Il avait loué une pièce en longueur, à l’arrière de la boucherie Trouvé, sur la grand-place. Donc quelques mètres à peine de notre garage. On prenait le couloir le long de la boucherie, qui tombait dans la cour appartenant encore à la boucherie. Il y avait une porte de bois jaune. À droite, côté porte vitrée donnant sur la cour, un piano droit. Au milieu, deux pupitres, des chaises, un accordéon dans son étui.

Sur la feuille imprimée qui lui servait de publicité et d’affiche, la liste des instruments enseignés : le violon, la mandoline, la contrebasse, la guitare, l’accordéon, le piano. À cette époque-là (1964 -1966), avant l’arrivée de Charles de Cock, je ne crois pas que l’école municipale de musique était ce qu’elle est devenue par la suite.

Donc mes parents m’ont inscrit chez le père Nortier, et c’est lui qui a proposé le violoncelle, je crois tout simplement parce qu’il en avait un à vendre, un violoncelle demi-taille, puisque j’avais onze ans. Dans la mesure où à la maison nous avions trois disques 33 tours (Dario Moreno, la Symphonie héroïque de Berlioz et un comique), j’ai probablement découvert le mot violoncelle en même temps que l’instrument.

Le premier souvenir associé à la pièce c’est cette odeur de tabac froid, puisqu’il fumait la gitane maïs à la mode de ceux de ce temps-là (mon grand-père faisait pareil), la laissant s’éteindre, la gardant à la lèvre, la rallumant une heure plus tard.

On faisait des gammes, bien sûr : j’aime les gammes, je les comprends. Même maintenant, lors des lectures ensemble, j’aime bien écouter Dominique jouer lentement ses gammes – Pifarély ne commence pas par des gammes, on dirait plutôt que lorsqu’il en arrive à jouer des gammes c’est le dernier moment qui approche avant la scène.  Je dois toujours avoir dans un vieux carton la « méthode Feuillard » dont on se servait. Ce qui est bizarre pour moi, à distance, c’est que je n’ai jamais eu l’impression de « faire » de la musique. Je jouais ce qui était écrit, mais jamais l’impression que j’aie pu entendre ce à quoi ça devait ressembler, ou bien que j’aie pu m’imaginer la musique possible avec ces notes. Troisième position, quatrième, et même la seconde. Jamais été jusqu’à pouvoir commencer un premier Bach, sauf l’extrait de cantate qui figurait dans Feuillard, du coup c’est seulement à 21 ans, bien plus tard, que j’ai entendu Bach pour la première fois.

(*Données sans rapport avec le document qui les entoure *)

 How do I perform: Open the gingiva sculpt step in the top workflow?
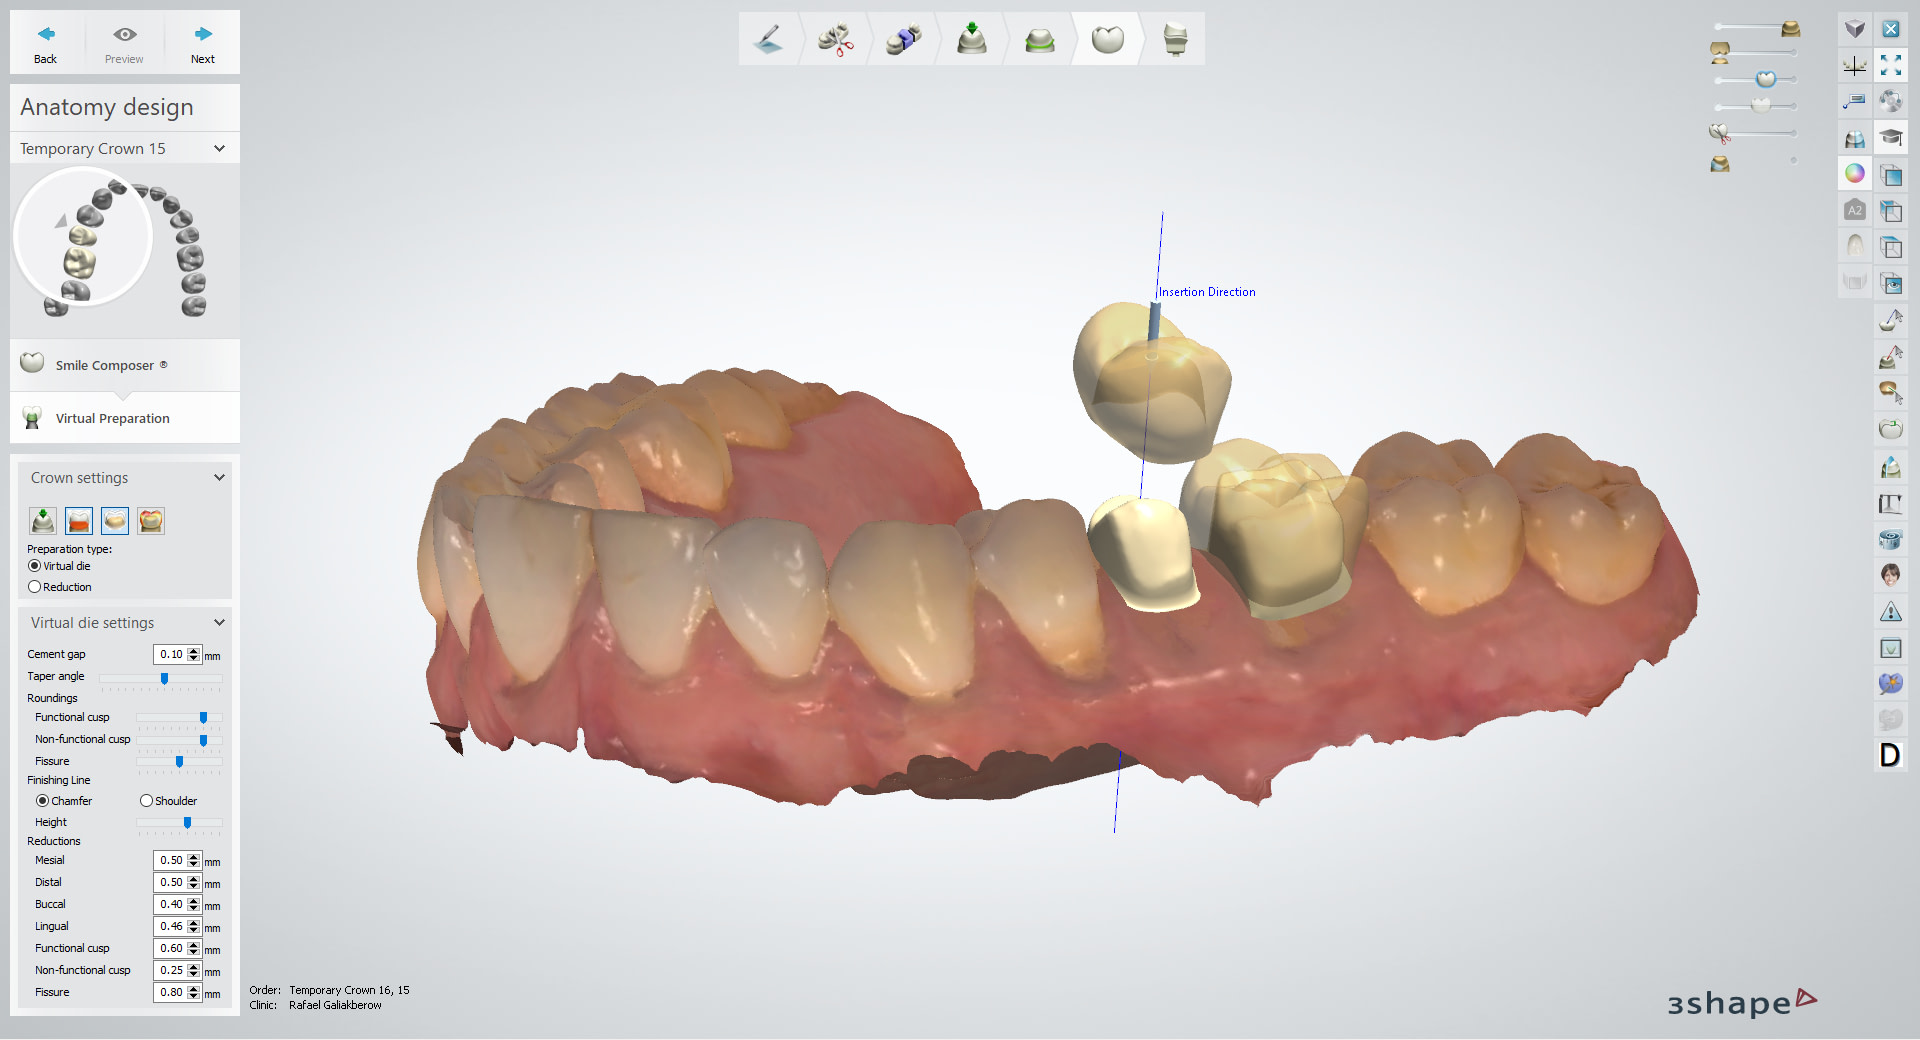pyautogui.click(x=1040, y=38)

Je me souviens qu’il avait souhaité que je marque la mesure du pied quand je jouais : alors, et parce qu’il faisait ça lui aussi dans ses démonstrations, je tapais avec le pied comme John Lee Hooker, donc il m’avait dit que c’était bien, mais que ça devait être plus discret.

Je le vois arriver avec son propre violoncelle : immense taille par rapport au mien, mais la même housse de toile marron, et qui ne devait pas être facile à extraire de la 4 CV. Il le déballait très lentement. En fait, tout était marron : la 4CV, la couleur des murs, les taches de tabac de la gitane maïs, la housse du violoncelle et l’instrument lui-même, la colophane qu’on frottait sur l’archet (tout commençait toujours par la colophane). Du coup, autre souvenir : chaque fois qu’il allait commencer un coup d’archet pour me montrer, même le plus simple, j’entends encore son bruit de respiration, aspirer et retenir le souffle, regarder au lointain, et l’immense bruit de caverne qui sortait de son violoncelle.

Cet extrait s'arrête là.